If her sources did not feel comfortable participating in the verification process, Lombardi decided not to pursue their stories, because it was not worth it to put unwilling people through a difficult process. Sadly, that was an option “because there’s no shortage of campus rape stories out there. You will be able to find students who have gone through the process and are willing to help you verify [their accounts].”

Bruce Shapiro, the executive director of the Dart Center, emphasized that vigorous reporting does not have to trade off with sensitivity to victims of sexual assault.

“I do think that reporters can be vulnerable, empathetic reporters can be vulnerable to thinking that asking tough questions automatically re-traumatizes sources,” he told me. “There’s a difference between distress and actual trauma. Distress is short-term. Trauma is really damaging to someone in the long run. There’s not a lot of evidence that verifying a story is going to re-traumatize someone.”

Lombardi said that being overly deferential to victims’ accounts, and making agreements like the one Erdely did with Jackie, might avoid discomfort up front, but that the negative long-term risks were obvious.

“I see it as ultimately that’s who you’re protecting. I feel [Jackie],” Lombardi said. “Her story is being doubted at the highest levels…I think as a reporter, you have a duty to protect your sources and to speak to as many sides as possible. That’s your duty. One of the ways you do that is to make sure you cross every t and dot every i, and make sure you do it with as much care and consideration as you can.”

Shapiro also argued that trauma reporting frequently presents reporters with a “narrative challenge” of how to dramatize systematic problems, especially ones about which the public already has strong preconceived ideas.

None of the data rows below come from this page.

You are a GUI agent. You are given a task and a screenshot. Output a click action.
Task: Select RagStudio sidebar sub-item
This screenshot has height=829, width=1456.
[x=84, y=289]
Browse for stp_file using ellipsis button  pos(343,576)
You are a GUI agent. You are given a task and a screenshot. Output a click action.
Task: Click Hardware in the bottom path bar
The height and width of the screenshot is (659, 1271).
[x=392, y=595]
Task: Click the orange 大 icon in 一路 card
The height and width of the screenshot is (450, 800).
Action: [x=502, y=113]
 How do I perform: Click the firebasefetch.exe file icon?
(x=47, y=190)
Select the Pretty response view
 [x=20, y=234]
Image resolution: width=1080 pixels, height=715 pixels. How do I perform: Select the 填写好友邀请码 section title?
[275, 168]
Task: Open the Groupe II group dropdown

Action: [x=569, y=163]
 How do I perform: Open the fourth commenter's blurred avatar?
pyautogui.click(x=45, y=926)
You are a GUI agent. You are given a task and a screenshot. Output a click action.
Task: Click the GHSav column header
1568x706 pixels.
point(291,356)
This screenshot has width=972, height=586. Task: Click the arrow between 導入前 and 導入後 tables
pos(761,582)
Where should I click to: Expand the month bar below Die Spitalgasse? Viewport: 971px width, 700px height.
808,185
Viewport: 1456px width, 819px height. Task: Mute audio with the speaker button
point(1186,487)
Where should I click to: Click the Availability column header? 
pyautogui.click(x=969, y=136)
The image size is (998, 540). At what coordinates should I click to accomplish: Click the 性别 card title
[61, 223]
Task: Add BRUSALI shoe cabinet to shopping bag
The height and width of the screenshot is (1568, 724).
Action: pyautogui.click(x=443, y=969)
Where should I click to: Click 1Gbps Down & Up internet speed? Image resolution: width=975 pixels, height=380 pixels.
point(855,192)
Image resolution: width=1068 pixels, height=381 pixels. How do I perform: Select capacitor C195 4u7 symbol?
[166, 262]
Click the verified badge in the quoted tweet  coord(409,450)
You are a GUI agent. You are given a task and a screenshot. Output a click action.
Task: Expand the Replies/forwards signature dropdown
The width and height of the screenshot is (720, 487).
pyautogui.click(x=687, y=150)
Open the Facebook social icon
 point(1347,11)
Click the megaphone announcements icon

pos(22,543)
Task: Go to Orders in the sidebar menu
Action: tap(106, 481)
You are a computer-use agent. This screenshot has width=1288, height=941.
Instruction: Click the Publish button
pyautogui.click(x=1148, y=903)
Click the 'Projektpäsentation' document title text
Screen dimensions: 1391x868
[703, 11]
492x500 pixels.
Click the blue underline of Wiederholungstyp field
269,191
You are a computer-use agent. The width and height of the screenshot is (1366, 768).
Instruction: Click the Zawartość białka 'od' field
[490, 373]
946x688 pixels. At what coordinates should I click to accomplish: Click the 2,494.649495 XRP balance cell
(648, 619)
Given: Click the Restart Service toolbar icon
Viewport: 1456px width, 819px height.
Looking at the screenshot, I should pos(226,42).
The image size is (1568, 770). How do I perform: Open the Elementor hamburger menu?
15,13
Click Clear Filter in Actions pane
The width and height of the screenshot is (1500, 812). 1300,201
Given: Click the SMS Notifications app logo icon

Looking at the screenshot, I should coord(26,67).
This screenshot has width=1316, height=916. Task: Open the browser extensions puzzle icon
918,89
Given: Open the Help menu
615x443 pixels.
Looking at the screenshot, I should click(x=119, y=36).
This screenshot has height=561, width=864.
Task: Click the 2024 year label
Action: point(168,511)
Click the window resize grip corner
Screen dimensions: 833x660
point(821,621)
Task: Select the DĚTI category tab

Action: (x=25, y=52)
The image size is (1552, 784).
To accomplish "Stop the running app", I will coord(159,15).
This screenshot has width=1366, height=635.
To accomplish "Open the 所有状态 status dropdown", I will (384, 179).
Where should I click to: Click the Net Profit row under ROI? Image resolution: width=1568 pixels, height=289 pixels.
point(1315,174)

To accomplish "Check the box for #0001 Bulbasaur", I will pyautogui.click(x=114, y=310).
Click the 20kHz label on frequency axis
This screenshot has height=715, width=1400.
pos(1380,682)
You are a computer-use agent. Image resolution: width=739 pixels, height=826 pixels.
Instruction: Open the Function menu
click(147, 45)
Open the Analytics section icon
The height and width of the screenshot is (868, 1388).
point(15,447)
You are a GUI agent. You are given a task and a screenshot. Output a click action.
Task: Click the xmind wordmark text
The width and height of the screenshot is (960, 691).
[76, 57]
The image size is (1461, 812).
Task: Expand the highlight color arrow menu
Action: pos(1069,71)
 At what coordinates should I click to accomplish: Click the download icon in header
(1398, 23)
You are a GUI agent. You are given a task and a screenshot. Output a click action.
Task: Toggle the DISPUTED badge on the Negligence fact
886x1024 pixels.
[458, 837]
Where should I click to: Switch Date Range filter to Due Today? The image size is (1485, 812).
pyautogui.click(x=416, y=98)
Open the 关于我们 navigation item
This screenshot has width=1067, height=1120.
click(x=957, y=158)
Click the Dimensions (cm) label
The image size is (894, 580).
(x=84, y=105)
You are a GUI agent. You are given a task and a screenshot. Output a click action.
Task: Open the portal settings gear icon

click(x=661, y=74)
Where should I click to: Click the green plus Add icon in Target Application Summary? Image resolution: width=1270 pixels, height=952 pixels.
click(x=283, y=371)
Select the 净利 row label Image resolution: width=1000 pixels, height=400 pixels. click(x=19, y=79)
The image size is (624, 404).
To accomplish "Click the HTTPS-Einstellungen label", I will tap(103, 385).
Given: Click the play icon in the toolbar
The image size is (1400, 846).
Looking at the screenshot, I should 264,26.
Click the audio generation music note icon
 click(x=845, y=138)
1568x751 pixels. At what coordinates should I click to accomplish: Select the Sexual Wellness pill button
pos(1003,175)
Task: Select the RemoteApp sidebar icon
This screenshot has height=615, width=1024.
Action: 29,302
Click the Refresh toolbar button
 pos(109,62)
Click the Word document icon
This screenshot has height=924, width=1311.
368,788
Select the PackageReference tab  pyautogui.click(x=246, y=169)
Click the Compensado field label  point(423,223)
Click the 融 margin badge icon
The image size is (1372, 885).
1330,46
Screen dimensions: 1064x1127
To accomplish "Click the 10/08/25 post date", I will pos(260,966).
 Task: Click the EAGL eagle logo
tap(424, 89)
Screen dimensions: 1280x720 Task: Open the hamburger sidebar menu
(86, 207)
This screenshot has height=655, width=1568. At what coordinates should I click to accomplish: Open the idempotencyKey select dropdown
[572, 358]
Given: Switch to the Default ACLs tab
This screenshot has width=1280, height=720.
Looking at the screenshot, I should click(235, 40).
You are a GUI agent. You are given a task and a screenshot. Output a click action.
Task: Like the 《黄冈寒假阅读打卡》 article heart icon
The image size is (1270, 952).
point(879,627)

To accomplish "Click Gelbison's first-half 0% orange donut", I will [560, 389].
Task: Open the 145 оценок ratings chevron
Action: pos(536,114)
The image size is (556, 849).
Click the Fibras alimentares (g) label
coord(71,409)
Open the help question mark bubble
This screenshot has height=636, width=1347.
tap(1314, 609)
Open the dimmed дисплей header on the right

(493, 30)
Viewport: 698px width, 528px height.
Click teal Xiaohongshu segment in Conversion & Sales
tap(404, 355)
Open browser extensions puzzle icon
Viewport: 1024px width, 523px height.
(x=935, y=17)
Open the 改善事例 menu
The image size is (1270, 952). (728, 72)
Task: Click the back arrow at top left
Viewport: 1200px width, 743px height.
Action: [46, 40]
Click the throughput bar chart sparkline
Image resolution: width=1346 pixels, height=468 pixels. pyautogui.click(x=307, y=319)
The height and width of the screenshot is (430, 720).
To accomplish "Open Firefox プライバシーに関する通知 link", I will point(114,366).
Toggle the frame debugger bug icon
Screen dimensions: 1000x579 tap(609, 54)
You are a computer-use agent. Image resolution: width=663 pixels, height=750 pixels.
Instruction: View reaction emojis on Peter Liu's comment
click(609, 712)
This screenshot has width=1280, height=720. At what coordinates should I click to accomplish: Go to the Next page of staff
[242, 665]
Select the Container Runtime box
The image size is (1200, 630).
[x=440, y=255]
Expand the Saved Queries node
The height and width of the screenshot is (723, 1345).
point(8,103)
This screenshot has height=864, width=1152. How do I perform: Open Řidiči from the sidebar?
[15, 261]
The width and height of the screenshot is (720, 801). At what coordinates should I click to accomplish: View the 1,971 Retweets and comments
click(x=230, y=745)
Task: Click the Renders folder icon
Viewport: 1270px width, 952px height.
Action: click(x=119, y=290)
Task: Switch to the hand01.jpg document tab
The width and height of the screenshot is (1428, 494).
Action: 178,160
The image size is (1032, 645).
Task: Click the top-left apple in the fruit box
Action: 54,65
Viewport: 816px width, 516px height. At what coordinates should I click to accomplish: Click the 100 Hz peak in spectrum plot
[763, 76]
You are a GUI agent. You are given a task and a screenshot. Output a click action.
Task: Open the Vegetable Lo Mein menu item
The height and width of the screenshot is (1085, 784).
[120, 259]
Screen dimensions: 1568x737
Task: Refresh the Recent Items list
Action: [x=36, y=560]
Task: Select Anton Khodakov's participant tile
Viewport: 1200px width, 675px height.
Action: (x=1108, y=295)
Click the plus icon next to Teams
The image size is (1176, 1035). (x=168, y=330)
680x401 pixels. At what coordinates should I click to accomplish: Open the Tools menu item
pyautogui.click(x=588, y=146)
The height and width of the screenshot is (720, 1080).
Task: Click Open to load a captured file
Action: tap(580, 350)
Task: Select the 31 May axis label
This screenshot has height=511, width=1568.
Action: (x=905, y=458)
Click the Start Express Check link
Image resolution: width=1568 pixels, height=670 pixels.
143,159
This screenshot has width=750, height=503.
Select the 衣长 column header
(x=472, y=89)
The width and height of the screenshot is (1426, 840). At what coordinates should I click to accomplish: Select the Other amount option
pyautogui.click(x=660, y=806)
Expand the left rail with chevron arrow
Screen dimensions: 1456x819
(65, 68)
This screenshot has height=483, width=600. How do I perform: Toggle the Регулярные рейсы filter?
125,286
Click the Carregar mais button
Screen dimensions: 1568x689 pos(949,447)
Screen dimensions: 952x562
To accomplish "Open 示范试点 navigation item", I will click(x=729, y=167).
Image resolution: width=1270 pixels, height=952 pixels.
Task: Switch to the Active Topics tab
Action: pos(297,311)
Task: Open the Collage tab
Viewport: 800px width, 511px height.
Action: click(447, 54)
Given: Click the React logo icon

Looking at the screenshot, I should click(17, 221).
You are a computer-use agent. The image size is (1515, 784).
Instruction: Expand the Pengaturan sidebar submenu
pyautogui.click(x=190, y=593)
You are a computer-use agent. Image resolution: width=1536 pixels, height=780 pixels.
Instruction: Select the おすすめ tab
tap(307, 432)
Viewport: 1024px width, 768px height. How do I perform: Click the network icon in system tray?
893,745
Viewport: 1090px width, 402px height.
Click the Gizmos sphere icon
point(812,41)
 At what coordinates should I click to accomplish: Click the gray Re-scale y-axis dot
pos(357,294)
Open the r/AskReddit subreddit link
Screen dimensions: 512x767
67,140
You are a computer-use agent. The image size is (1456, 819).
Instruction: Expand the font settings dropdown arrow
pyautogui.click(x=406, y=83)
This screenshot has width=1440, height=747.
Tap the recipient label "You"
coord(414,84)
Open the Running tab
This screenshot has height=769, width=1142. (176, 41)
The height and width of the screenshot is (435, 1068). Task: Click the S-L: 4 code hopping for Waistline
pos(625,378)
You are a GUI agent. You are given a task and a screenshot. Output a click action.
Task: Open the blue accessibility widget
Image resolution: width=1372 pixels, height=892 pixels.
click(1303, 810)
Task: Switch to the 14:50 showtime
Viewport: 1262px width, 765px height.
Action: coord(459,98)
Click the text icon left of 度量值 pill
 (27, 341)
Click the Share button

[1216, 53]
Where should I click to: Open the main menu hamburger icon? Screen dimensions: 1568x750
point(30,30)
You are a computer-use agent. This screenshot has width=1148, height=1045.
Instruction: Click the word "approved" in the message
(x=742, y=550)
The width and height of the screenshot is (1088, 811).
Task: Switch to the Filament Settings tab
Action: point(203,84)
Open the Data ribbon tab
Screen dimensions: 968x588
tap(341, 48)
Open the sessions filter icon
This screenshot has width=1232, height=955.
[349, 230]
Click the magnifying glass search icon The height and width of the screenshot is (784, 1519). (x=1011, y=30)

“How do you get people engaged in an ongoing way in a national scandal involving the victimization of women? How do you get people engaged when people think they know the story already?” Shapiro asked. “This is not only true of rape. It’s true of stories about torture, about what veterans go through, crime victims. Sometimes focusing on that the details of what happened on the one hand are deeply engaging and are a source of empathy by readers, and on the other hand, you don’t want those details to take over your story when your story’s really about an issue.”

“We’ve all ended up focusing on Jackie, is Jackie telling the truth or not, what really happened, who are the perps, instead of on the core issue of how a university responds when a woman walks into a dean’s office with a serious allegation of sexual assault and when there’s a systematic problem on campus,” Shapiro continued. “The details do matter, of course they matter. But spectacular gotcha details can also distract.”

In the end, he suggested, “I think it would be a mistake to distract from the core issue, which is why this story’s so emotional and so powerful, which is the enormous problem of sexual assault on college campuses and the documented inadequacy of response by university administrations. The journalistic tragedy would be if we stopped looking at these stories, or stopped looking at the University of Virginia.”